At Sully.ai, we’re building cutting-edge AI-native infrastructure to power real-time, intelligent healthcare applications. Our team operates at the intersection of high-performance computing, ML systems, and cloud infrastructure — optimizing inference pipelines to support next-generation multimodal AI agents. We're looking for a deeply technical engineer who thrives at the systems level and loves building performant, scalable infrastructure.
We’re looking for a senior-level engineer to lead efforts in deploying and optimizing large language models on high-end GPU hardware and building the infrastructure that supports them. You'll work across the stack — from C++ and CUDA kernels to Python APIs — while also shaping our DevOps practices for scalable, multi-cloud deployments. This role blends systems performance, ML inference, and infrastructure-as-code to deliver low-latency, production-grade AI services.
LLM Inference Optimization: Develop and optimize inference pipelines using quantization, attention caching, speculative decoding, and memory-efficient serving.
Systems Programming: Build and maintain low-level modules in C++/CUDA/NCCL to squeeze the most out of GPUs and high-throughput architectures.
DevOps & Infrastructure Engineering: Stand up and manage multi-cloud environments using modern IaC frameworks such as Pulumi or Terraform. Automate infrastructure provisioning, deployment pipelines, and GPU fleet orchestration.

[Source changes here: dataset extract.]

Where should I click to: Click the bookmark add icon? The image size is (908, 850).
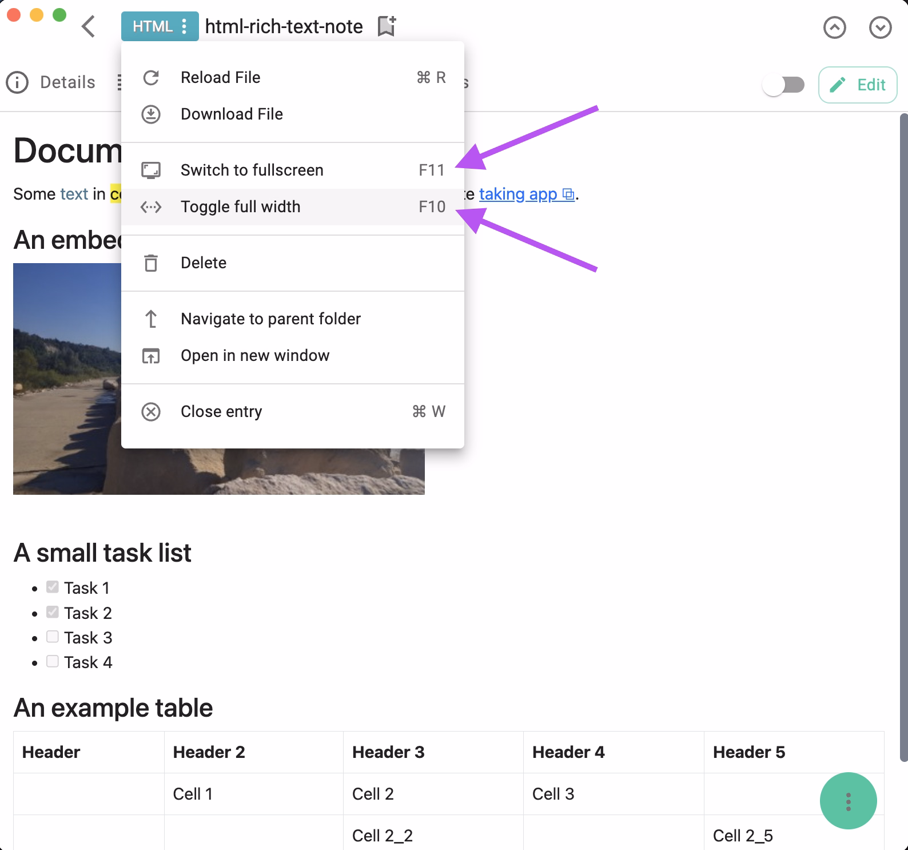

Real-Time Architectures: Design low-latency streaming and decision-support systems leveraging embedding models, VRAM token caches, and fast interconnects.
Developer Enablement: Build robust tooling, interfaces, and sandbox environments so that other engineers can contribute safely to the ML systems layer.
Proficiency in C++, CUDA, and Python with experience in systems or ML infrastructure engineering.
Deep understanding of GPU architectures, inference optimization, and large model serving techniques.
Hands-on experience with multi-cloud environments (GCP, AWS, etc.) and infrastructure-as-code tools such as Pulumi, Terraform, or similar.
Familiarity with ML deployment frameworks (TensorRT, vLLM, DeepSpeed, Hugging Face Transformers, etc.).
Comfortable with DevOps workflows, containerization (Docker), CI/CD, and distributed system debugging.
(Bonus) Experience with streaming embeddings, semantic search, or hybrid retrieval architectures.
(Bonus) Interest in building tools that democratize high-performance systems for broader engineering teams.
Collaborate with a highly technical team solving hard problems at the edge of AI and healthcare.
Work with bleeding-edge GPU infrastructure and build systems that push what's possible.
Be a foundational part of shaping AI-native infrastructure for real-time, mission-critical applications.
Help accelerate a meaningful product that improves how clinicians work and patients are cared for.
Sully.ai is an equal opportunity employer. In addition to EEO being the law, it is a policy that is fully consistent with our principles. All qualified applicants will receive consideration for employment without regard to status as a protected veteran or a qualified individual with a disability, or other protected status such as race, religion, color, national origin, sex, sexual orientation, gender identity, genetic information, pregnancy or age. Sully.ai prohibits any form of workplace harassment.